I walked away from that appointment with a condition I could google, a prescription for an epi-pen I should carry at all times, instructions to get a medical alert bracelet, and with more medical tests scheduled on my calendar.  Next up:  a CT scan and a DEXA bone density scan.  Systemic mastocytosis is a bone marrow / blood disorder, in which my body keeps making warped mast cells instead of the appropriate number of white blood cells I actually need.  Those mast cells have to go somewhere and, depending on their location choice in my body, my disease complication level might increase. 

The CT scan showed that my mast cells were not targeting organs yet.  My bone density scan – a test normally given to women 65 years and older! – showed that I was within normal parameters but close to being in the osteopenia range.  I immediately upped my calcium pill intake and doubled-down on my weight-training regimen.  I wanted stronger bones!



I spent the next few months reading everything I could on mastocytosis and mast cell disorders.  The more I read the more horrified I became, because there are so many people who are truly suffering from this condition and I became fearful that my condition would worsen to their levels. 

Dr. Wilkes encouraged me to keep a food diary and try to track if certain foods affected me by flushing, swelling, heartburn, etc.  From June to present day I’ve been on an elimination diet, in which I eliminated everything I thought might be a trigger and slowly reintroduced items to see if I had a reaction.  Initial conclusions: My body has poor reactions to dairy and sugar in its non-natural forms.  I don’t react to apples, but I do to apple pie, for instance.  As a result, I’ve eliminated sweet items like cookies, cakes, donuts, chocolate, and jelly from my diet.  I’m currently trying to determine whether bread is a trigger; signs are pointing to yes, but not as severe of a trigger as sugar.  Alcohol immediately causes a reaction – that one is so extreme that I react when breathing the red wine fumes from other people’s wine glasses!  I haven’t figured everything out yet, but I do feel so much better since eliminating sugar from my life.  The more I learn the better I hope to feel in the long run.

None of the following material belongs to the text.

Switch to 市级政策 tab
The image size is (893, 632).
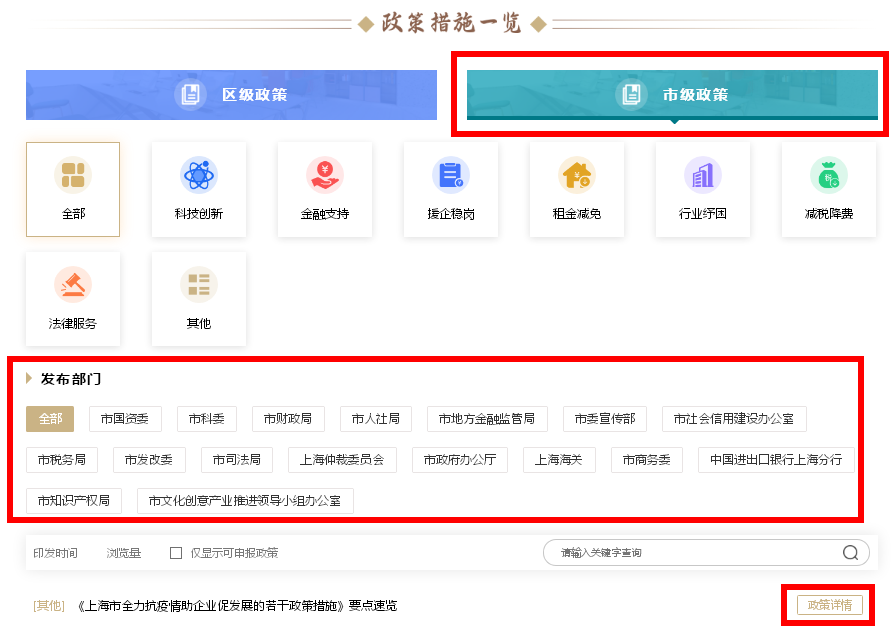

Other medical items of note include being diagnosed with hypothyroidism and having three surgeries in the space of two months: IUD removal, hysteroscopy, skin cancer removal, and facial repair to do the previous surgery.  I’ve learned that my mast cells really do not like my body to be in stressful situations.  Painful GI responses join the joint inflammation fun!  In the weeks post-surgery anything I ate caused immediate and prolonged heartburn (a condition I had experienced only one time prior, due to a stressful launch of a fundraising campaign I was chairing).  I learned to love matzo and applesauce.  😊  Also, it’s a Whompton mantra that drinking water fixes most problems and, not surprisingly, drinking more water substantially helped me flush out the anesthesia and recover faster post surgeries.  The quicker I can do that the quicker my mast cells calm down and the quicker I feel normal again.

On the positive side, I have learned so much about myself and my health, I’ve not had to use my epipen yet, my joint pain is considerably lessened now compared to 1.5 years ago, and I can better anticipate how to preserve those positive trends.  Today is International Mastocytosis and Mast Cell Disease Day and, right now, I’m feeling so very grateful to be in "good" health.